-- What this task involves --
Continue the passage below on Adam Tooze's account of the financial crisis and Greece's debt, starting after its last sentence.

-- Extract provided --
• • • • •

The monumental monograph of Adam Tooze demonstrates how closely the financial and economic interdependence of the leading global currency power, the USA, with the rest of the world has already become.*24* In concrete terms, this means that crisis shocks to the leading global power (and indeed to every leading power, not just the USA – I would add) inevitably spill over to the rest of the world. When American securities (the subprime bonds) started to falter, interbank traffic in Europe froze. Subsequently, it was also the FED as lender of last resort, which alone was able to put an end to this petrification by printing dollars. Those who make themselves dependent on the center, whether they like it or not, are also subject to the rules of the center. Tooze has demonstrated this elementary truth for the world’s dependence on the US and its dollar reserve currency. The same dependence, however, applies – and I think this is just as inevitable – to the dependence of the euro zone on Germany, the leading economic power in the region – regardless of whether Germany intends to do so or not.

Tooze’s question of whether Merkel and Schäuble acted correctly at the time when they subjected Greece to such a murderous ordeal remains unanswered. Total debt cancellation, i.e. an official state bankruptcy, as Hans-Werner Sinn, if I remember correctly, demanded early on, would probably have cost far fewer victims. Greece would have had to leave the euro zone for a limited period, its creditworthiness would have been shaken for at least a decade – that fact alone should sufficiently deter all other eurosceptics. But Greece would then rely on its own strength to overcome the crisis and realize that its misfortune was caused by nobody but itself. In any case, this alternative would have spared the people of Greece the additional humiliation of the ordeal imposed on them by the troika of IMF, ECB and the European Commission. I even think that, in this case, the rest of Europe, and Germany in particular, would have cut a much better figure, because they could have voluntarily bestowed a modicum of aid and help on poor Greece. Since Greece was unable to pay its debts anyway and will never repay them (as the IMF recognized early on), debt restructuring or complete debt cancellation, i.e. state bankruptcy, would have been the more honest and probably the much better solution. After all Greece’s economy was far too small to pull the whole of Europe into the maelstrom.

• • • • •

-- Data provided --
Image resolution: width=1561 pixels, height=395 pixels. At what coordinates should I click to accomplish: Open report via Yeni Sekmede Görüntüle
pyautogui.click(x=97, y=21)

• • • • •

-- Reply to the task --
In his analysis of the decade between 2008 and 2018, Adam Tooze speaks exclusively about acute crises – not about those that have been smoldering underground for at least half a century. For this reason, one searches in vain for words like “ecology” or “ecological sustainability” in his 700-page monograph. This is somewhat surprising as the awareness of an impending environmental crisis originated in the United States and that it was an American president too – Jimmy Carter – who had commissioned the major environmental study “Global 2000”. Moreover, it was Vice President Al Gore who saw the destruction of the environment as the greatest and most momentous challenge of our time, and it was President Obama who followed him in this assessment. Why do we find only five incidental references to “climate change” in the otherwise comprehensive book by Adam Tooze?

Unfortunately, Tooze proves to be a realist who faithfully reflects global political and economic reality. During the world financial crisis of 2008 and the euro crisis that followed, the environment was simply forgotten – and the same is true today of our reaction to Covid-19. All we then thought and now think about is how to get the stuttering fossil fuel engine going again – as quickly as possible or even faster than before. In other words, for the biggest crisis of all the elites are by no means prepared. Their motto is: Let everything just be as it was before (including growing inequality and environmental destruction)! I assume that Prof. Adam Tooze would without hesitation subscribe to this truth.

All quotes are taken from the ebook version of “Crashed” with the position indicated:

*1* On a global level, industrial output, stock markets and trade were all falling at least as fast in 2008-2009 as they had in 1929 (3456).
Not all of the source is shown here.